### YOUR GOAL
Keep only the lines from the start of the data through the line containing "Viewport: 650px width, 366px height.", and output them exactly.

*** SUPPLIED MATERIAL Section Begins ***

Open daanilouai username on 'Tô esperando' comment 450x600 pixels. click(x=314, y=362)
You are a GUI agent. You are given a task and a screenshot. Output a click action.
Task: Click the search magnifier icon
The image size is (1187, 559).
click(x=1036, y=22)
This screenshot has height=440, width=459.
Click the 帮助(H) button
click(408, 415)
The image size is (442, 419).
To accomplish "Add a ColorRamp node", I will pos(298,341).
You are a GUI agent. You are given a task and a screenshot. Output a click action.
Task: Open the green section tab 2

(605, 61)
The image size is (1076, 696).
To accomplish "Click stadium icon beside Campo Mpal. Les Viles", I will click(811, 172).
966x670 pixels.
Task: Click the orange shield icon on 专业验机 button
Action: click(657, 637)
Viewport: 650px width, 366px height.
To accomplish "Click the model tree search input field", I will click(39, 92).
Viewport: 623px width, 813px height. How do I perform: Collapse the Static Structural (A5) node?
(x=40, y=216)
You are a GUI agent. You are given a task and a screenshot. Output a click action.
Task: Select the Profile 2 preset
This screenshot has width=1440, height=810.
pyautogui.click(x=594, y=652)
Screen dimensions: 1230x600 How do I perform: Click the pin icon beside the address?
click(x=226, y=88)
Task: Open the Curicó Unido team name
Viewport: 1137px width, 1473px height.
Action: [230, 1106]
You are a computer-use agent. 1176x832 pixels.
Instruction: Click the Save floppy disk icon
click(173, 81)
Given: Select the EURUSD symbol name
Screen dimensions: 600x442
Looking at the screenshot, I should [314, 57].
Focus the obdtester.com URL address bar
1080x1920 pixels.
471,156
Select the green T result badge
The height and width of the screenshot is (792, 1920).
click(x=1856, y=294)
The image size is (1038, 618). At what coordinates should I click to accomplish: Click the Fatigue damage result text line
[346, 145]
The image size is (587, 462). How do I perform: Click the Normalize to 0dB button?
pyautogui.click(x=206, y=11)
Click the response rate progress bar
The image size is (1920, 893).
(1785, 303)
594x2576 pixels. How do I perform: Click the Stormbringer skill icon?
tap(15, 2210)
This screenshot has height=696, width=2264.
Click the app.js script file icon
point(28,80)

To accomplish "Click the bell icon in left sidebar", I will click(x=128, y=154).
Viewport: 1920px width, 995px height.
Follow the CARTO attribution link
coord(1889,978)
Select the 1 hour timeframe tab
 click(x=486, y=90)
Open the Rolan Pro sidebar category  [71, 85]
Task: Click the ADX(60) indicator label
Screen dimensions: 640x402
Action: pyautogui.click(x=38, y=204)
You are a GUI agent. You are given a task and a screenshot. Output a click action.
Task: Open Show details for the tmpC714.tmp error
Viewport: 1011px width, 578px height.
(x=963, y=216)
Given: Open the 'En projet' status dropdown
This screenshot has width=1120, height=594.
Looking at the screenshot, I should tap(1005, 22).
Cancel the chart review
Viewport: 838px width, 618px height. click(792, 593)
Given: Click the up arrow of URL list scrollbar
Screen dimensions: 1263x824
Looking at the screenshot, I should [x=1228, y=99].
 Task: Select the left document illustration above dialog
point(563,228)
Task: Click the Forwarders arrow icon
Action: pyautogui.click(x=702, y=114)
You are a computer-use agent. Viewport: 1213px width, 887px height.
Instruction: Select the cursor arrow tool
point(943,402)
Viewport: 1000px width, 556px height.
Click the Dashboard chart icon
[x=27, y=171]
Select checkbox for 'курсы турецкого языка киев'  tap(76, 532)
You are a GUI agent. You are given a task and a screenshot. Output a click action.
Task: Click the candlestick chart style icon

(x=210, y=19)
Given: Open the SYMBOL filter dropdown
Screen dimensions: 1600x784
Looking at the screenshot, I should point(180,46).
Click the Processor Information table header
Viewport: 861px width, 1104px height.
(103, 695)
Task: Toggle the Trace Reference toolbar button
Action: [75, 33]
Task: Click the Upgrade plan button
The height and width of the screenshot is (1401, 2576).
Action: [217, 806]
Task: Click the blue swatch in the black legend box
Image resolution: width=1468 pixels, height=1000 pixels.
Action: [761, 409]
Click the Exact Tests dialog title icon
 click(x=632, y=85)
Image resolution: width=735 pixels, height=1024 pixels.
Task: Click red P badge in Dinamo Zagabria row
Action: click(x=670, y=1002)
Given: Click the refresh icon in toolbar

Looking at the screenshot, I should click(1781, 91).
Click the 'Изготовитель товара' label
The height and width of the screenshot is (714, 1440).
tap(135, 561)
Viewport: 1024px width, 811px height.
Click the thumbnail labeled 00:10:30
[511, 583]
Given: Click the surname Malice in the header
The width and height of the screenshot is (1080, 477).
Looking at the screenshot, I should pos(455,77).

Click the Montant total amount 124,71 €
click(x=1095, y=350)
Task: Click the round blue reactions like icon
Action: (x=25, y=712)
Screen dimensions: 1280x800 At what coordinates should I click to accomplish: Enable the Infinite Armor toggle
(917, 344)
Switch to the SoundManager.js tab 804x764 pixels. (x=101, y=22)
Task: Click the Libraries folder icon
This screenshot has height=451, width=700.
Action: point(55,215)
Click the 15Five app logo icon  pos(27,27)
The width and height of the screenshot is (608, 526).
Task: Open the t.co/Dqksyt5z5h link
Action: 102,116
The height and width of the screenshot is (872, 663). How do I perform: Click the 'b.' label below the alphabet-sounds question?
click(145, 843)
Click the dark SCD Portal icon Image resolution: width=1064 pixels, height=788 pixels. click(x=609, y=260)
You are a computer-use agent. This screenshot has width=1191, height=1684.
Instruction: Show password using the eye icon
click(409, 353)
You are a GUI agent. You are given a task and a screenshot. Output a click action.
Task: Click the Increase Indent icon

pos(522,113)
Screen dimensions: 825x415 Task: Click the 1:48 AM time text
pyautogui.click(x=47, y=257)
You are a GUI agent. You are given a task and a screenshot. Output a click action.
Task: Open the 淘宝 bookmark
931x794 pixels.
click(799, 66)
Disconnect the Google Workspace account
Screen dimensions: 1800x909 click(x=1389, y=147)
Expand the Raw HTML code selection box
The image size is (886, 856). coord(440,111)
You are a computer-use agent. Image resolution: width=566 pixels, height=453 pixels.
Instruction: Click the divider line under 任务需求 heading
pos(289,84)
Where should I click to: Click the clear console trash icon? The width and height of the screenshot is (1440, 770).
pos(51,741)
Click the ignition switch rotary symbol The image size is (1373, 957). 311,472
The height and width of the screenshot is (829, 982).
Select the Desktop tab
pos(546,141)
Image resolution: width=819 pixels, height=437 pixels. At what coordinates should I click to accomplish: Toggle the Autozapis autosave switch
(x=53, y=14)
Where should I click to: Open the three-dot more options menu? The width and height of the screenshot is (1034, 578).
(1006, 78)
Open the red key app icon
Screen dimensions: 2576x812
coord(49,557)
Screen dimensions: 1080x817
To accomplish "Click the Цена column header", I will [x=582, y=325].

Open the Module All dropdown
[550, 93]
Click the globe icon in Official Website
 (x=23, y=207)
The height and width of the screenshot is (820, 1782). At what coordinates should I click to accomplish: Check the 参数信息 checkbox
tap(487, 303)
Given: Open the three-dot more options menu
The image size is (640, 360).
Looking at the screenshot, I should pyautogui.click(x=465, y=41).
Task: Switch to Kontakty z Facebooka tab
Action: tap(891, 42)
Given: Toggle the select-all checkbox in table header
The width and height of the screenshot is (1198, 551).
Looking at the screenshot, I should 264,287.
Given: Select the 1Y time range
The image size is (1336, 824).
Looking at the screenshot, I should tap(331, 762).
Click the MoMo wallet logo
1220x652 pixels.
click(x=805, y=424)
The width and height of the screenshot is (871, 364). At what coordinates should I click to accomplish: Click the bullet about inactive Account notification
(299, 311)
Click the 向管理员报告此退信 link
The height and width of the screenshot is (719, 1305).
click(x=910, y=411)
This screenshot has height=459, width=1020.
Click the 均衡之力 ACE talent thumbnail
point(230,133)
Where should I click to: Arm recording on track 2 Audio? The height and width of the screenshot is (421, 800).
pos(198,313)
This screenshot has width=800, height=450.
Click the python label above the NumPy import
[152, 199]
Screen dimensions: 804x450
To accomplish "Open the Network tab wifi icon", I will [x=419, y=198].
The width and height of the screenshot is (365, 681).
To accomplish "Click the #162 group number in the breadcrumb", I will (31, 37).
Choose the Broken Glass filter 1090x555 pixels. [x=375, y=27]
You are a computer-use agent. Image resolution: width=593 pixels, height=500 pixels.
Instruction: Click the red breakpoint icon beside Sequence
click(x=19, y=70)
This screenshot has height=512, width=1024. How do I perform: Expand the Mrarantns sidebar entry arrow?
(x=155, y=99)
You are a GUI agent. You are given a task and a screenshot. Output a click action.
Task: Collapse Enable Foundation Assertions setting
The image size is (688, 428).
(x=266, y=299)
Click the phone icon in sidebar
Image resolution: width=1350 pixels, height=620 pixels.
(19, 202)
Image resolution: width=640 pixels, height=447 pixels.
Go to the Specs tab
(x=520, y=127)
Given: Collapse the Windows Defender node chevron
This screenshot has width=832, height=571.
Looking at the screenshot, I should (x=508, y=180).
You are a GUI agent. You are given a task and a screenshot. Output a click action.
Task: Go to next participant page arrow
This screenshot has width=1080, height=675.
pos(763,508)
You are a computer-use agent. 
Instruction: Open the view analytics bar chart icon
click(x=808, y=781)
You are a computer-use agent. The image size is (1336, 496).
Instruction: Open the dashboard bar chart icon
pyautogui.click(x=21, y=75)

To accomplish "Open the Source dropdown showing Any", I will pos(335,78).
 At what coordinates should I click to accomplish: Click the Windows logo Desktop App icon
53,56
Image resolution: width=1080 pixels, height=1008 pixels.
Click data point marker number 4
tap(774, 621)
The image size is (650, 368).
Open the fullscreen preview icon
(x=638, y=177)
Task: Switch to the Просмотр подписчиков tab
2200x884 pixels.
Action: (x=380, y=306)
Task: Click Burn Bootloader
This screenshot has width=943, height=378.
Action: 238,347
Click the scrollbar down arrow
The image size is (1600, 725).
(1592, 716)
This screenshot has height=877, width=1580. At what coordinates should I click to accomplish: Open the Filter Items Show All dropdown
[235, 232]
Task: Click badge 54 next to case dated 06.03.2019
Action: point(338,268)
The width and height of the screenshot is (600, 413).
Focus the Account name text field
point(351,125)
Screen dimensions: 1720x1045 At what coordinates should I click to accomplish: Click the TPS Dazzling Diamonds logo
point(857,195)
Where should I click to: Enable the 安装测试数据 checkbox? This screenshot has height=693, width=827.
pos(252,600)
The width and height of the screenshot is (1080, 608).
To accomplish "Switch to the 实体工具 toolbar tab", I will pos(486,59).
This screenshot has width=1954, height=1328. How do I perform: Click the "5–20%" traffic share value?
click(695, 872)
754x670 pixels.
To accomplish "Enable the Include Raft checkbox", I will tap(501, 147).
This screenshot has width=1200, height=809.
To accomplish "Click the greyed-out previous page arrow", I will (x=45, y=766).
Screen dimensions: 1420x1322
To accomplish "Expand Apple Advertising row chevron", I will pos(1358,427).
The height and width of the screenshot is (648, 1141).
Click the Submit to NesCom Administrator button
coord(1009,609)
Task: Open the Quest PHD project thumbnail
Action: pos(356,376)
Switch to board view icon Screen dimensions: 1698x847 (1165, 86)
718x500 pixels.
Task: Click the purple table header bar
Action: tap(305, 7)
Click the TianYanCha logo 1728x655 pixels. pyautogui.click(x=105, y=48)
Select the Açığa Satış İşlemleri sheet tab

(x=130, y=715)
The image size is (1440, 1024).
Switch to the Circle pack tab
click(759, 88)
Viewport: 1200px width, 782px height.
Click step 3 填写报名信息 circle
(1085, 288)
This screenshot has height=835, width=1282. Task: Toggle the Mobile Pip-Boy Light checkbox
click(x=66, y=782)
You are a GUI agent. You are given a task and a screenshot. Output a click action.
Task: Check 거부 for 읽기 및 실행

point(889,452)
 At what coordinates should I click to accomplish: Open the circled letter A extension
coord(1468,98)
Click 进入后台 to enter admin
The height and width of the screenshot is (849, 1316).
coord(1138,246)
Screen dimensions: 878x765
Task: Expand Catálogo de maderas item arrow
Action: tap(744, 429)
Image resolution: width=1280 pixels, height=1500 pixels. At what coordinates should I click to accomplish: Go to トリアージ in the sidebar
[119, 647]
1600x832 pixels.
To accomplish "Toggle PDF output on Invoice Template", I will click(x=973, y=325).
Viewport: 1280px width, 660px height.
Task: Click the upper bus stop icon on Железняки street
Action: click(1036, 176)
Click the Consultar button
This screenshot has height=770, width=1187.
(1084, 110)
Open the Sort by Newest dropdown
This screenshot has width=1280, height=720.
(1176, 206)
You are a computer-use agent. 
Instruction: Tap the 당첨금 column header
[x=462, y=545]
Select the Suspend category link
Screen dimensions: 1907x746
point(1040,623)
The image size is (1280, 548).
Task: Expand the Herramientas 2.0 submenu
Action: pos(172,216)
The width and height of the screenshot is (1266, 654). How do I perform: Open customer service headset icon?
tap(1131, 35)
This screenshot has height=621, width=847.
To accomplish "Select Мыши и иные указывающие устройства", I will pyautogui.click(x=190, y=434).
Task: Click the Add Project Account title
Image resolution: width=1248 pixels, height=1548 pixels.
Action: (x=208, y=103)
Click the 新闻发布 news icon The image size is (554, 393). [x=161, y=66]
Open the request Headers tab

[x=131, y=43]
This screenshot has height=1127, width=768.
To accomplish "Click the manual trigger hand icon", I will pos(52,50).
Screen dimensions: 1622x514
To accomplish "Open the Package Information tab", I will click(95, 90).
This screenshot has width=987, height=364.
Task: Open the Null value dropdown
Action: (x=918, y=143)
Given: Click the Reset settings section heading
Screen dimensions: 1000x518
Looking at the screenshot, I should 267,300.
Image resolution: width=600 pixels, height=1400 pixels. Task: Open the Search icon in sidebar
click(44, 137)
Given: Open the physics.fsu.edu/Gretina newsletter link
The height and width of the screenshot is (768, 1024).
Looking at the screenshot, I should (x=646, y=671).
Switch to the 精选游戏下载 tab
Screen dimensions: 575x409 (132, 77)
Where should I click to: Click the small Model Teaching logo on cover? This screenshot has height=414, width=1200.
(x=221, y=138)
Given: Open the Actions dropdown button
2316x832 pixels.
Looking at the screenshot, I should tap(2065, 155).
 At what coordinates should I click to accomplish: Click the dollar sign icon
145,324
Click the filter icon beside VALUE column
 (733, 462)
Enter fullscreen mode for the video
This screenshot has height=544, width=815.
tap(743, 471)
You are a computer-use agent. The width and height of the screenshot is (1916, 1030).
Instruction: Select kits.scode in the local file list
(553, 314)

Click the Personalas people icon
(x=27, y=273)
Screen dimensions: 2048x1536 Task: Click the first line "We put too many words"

*** SUPPLIED MATERIAL Section Ends ***

### RESPONSE AREA
Open daanilouai username on 'Tô esperando' comment 450x600 pixels. click(x=314, y=362)
You are a GUI agent. You are given a task and a screenshot. Output a click action.
Task: Click the search magnifier icon
The image size is (1187, 559).
click(x=1036, y=22)
This screenshot has height=440, width=459.
Click the 帮助(H) button
click(408, 415)
The image size is (442, 419).
To accomplish "Add a ColorRamp node", I will pos(298,341).
You are a GUI agent. You are given a task and a screenshot. Output a click action.
Task: Open the green section tab 2

(605, 61)
The image size is (1076, 696).
To accomplish "Click stadium icon beside Campo Mpal. Les Viles", I will click(811, 172).
966x670 pixels.
Task: Click the orange shield icon on 专业验机 button
Action: click(657, 637)
Viewport: 650px width, 366px height.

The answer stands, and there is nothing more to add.